Since most normal people don't give a damn, there is no problem.
They want fresh milk, and they get fresh milk.
Admittedly, they could have had even fresher milk if they cared enough to
look at the sell-by date, but since they realise that they wouldn't be able
to tell the difference, they don't bother.
You seem to want us to deceive our users by inappropriately over emphasising
a minor revision, in a way that would convince many that the old batch was
seriously flawed in some way.
To return to the milk metaphor, your suggestion is equivalent to passing a
law that all milk cartons should be made of a material that turns a putrid
shade of green when the next batch of milk is available.
So what would the result of doing this be:
o The cartons of milk that had turned green would be perceived by the
public to be rancid, while in fact their contents were still
o Milk vendors would have to dump old stock as soon as the new stock became
available. This would put the price of milk up, and would be a shameful
waste of milk.
o People who were quite happy with any milk, as long as it was fresh, would
now always get the freshest milk.
Unfortunately it would cost more, and being an elastic market some people
would therefore stop buying milk.
Some vendors may be forced to abandon milk as no longer profitable,
leaving some people with nobody from whom to buy milk.

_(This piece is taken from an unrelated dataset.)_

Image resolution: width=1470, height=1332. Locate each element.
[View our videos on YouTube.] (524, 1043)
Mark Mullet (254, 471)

o There would be a much greater need for vendors and wholesalers to
coordinate the arrival of new stock.
Two batches arriving too close together means a lot of spilled milk ;-)
o The fussy milk shoppers, who care about absolute freshness would be saved
the effort of checking sell by dates. This is the sole benefit, as far
as I can see, and it doesn't seem to justify the damage.

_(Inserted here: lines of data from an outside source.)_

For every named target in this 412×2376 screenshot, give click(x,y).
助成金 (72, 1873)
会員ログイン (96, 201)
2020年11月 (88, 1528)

Debian CDs are almost exactly analogous to this.
2.0 CDs do not become suddenly ``rancid'' the moment 2.0r1 is released.
Most people will be equally happy with either batch of because they both work.
As in the milk example, the general population of Debian CD purchasers are
much better off with having some of their number getting the slightly out of
date product during the transition between batches, than finding that their
insistence on old stock being discarded has resulted in nobody being willing
to sell them a CD any more.
The r1 on Debian 2.0 is like the sell by date on a milk carton. If you worry
about such things, you check it before you buy. If you trust your vendor
enough not to poison you, then you don't bother, and you're willing to take
something which is not the absolute freshest, because what you get is fresh
enough, at a reasonable price.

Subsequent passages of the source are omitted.